After the Pancake Book Tag and this, doing tags about food items I’ve never tried could become an acquadimore tradition.
Anyway: this tag was recently created by The Book Pusher. I’m still in a place in which I don’t feel like reading much, so I don’t have many reviews to post, but I do like the idea of seasonal-themed tags, so you might see some others in the next few days as well. Maybe.
Pumpkin Spice Latte
a book everyone likes to hate on but is delicious
Leah on the Offbeat is far from a favorite for me, and also far from being a perfect book, and some of the points people have raised are ones I agree with – the label policing scene should have been handled better, and Leah and Abby should have had a conversation about it later instead of dropping it as if it were nothing of consequence.
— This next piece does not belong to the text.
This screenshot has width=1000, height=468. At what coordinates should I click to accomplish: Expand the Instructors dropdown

I just really don’t like the double standard of this book getting so much hate for one scene when both Simon Vs. the Homo Sapiens Agenda and The Upside of Unrequited had some scenes equally as bad for the queer representation. And yet, Leah on the Offbeat is the only one I regularly see people say “why do people even recommend it, it’s problematic” about. Because we hold f/f books to higher standards, and Leah is not a “likable” protagonist – her arc revolves around learning the importance of honestly communicating your feelings instead of making negative assumptions about others and their perception of you. She is a realistic teenager,
and unlike Simon, she actually has a personality, which means that she is immature and sometimes rude and does overreact. And I liked her for that.
Also, the idea that we should write off queer books for not being perfect representation is something I feel really iffy about, especially when I consider that right now this is probably the only YA book about an f/f relationship teenagers in my country can easily access in a bookstore. And to me, being able to read f/f in my first language has a value that neither the badly handled label policing scene or the shaky translation could affect.
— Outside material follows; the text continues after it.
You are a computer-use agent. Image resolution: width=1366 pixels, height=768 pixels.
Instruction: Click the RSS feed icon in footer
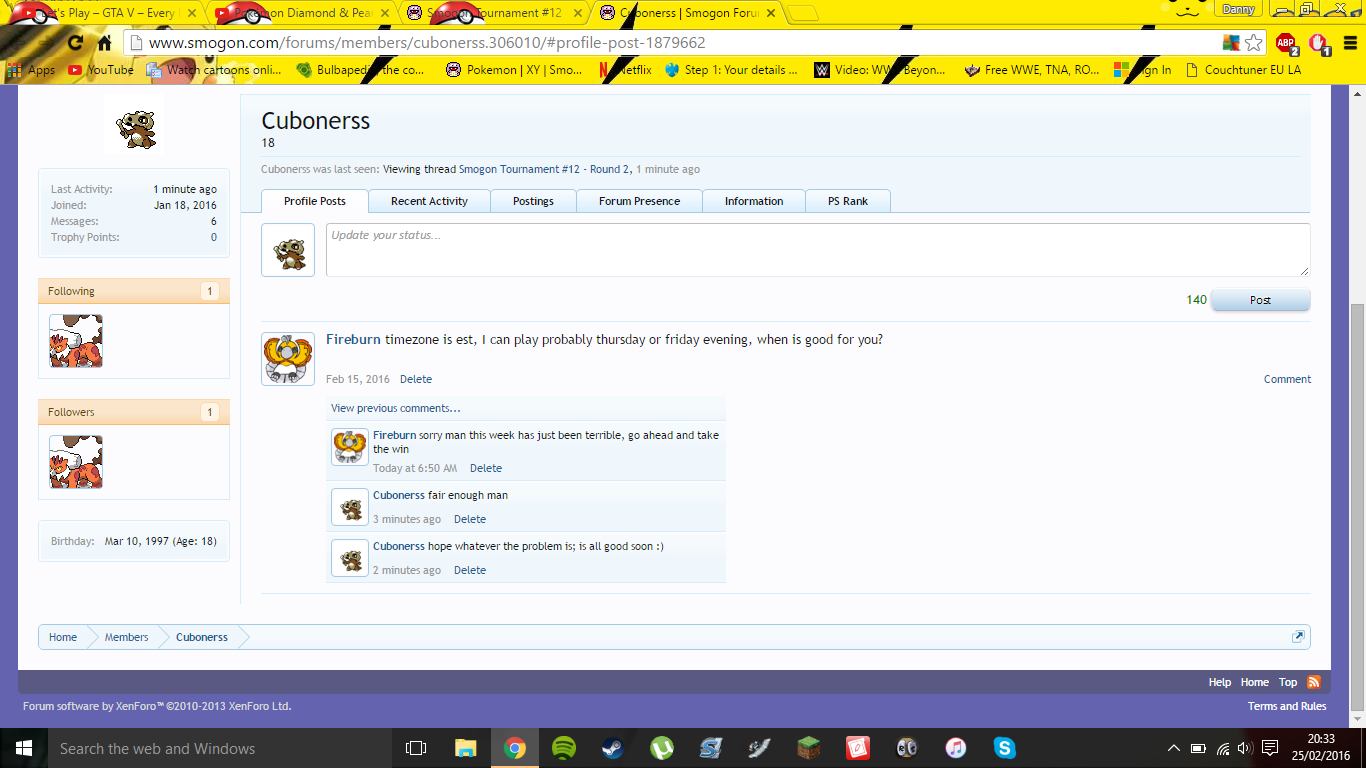coord(1314,682)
“Fall is my favorite season”
a cliche you cant get enough of
I don’t really have one? I do have a lot of hated clichés that I actually don’t mind/mildly like as long as the author knows how to write them – chosen ones and love triangles, for example. I also tend to like forced proximity tropes in certain circumstances; to make an example, a common variation is “there’s only one bed”, and while that’s personally not my favorite version, I do like it. Also, making it gay makes me like a lot of clichés I would normally be annoyed by.
I have recently written a post of tropes I like, though I don’t think most of them are common enough to call them a cliché. (I wish.)
Sweater Weather to T-Shirt Weather
A book you thought was one thing but was completely different by the end
You know what the trouble is with books that, like The Waking Forest, are about stories inside of stories? The premise tells you about a story, but what you’re going to get from the book is something completely different, because the book ends up focusing on a story that is different from the one the synopsis told you about.
The fact that the story this book ended up focusing on also had one of my least favorite tropes didn’t help, and this is probably my least favorite book of 2019 so far.
do you have a spooky book on your tbr?
Yes! I think the book currently on my TBR that fits this description best is The Monster of Elendhaven by Jennifer Giesbrecht, which is the only book on my TBR that I’m sure can be described as horror in some way. I’ve heard mostly positive things about it and I hope to get to it this fall.
a five star prediction
I’ve written a post about my five-star predictions a few months ago. Want to know how many of them I actually read? Only one, which I finished yesterday (at least, it was five stars). And I own all of them but one, so I have no excuses.
Anyway, as using one of those I talked about in the post would be repetitive, I have high hopes for Hurricane Child by Kacen Callender. For various reasons, I haven’t been able to read one of this author’s books yet, but they all sound really interesting, and this is f/f middle grade. I haven’t had the best experiences with middle grade lately, but this sounds really promising.
Sephora Sage + Crystal Set
a book that meant well but missed the mark by a landslide
To talk about a book I haven’t talked about in a while: I really do think That Inevitable Victorian Thing by E.K. Johnston meant well, when it tried to write an alternate version of history that wasn’t as hostile to queer people and people of color as our own. The problem was doing that with the “what if colonialism, but not as bad??” question. I don’t think you can have a balanced, functional society that doesn’t have a deeply racist backbone if you set your novel in a colonized version of Canada in which there are apparently no indigenous people (or, at least, there weren’t any for all the first half). There’s a past of genocide and land-stealing, and there is still a British Empire, but apparently all is well? Ha. Also, this society’s weird focus on eugenics was really uncomfortable to read about, I hope that was challenged in some way but wouldn’t be surprised if that wasn’t the case.
Have you read any of these? Have you ever thought that a book had good intentions but completely missed the mark?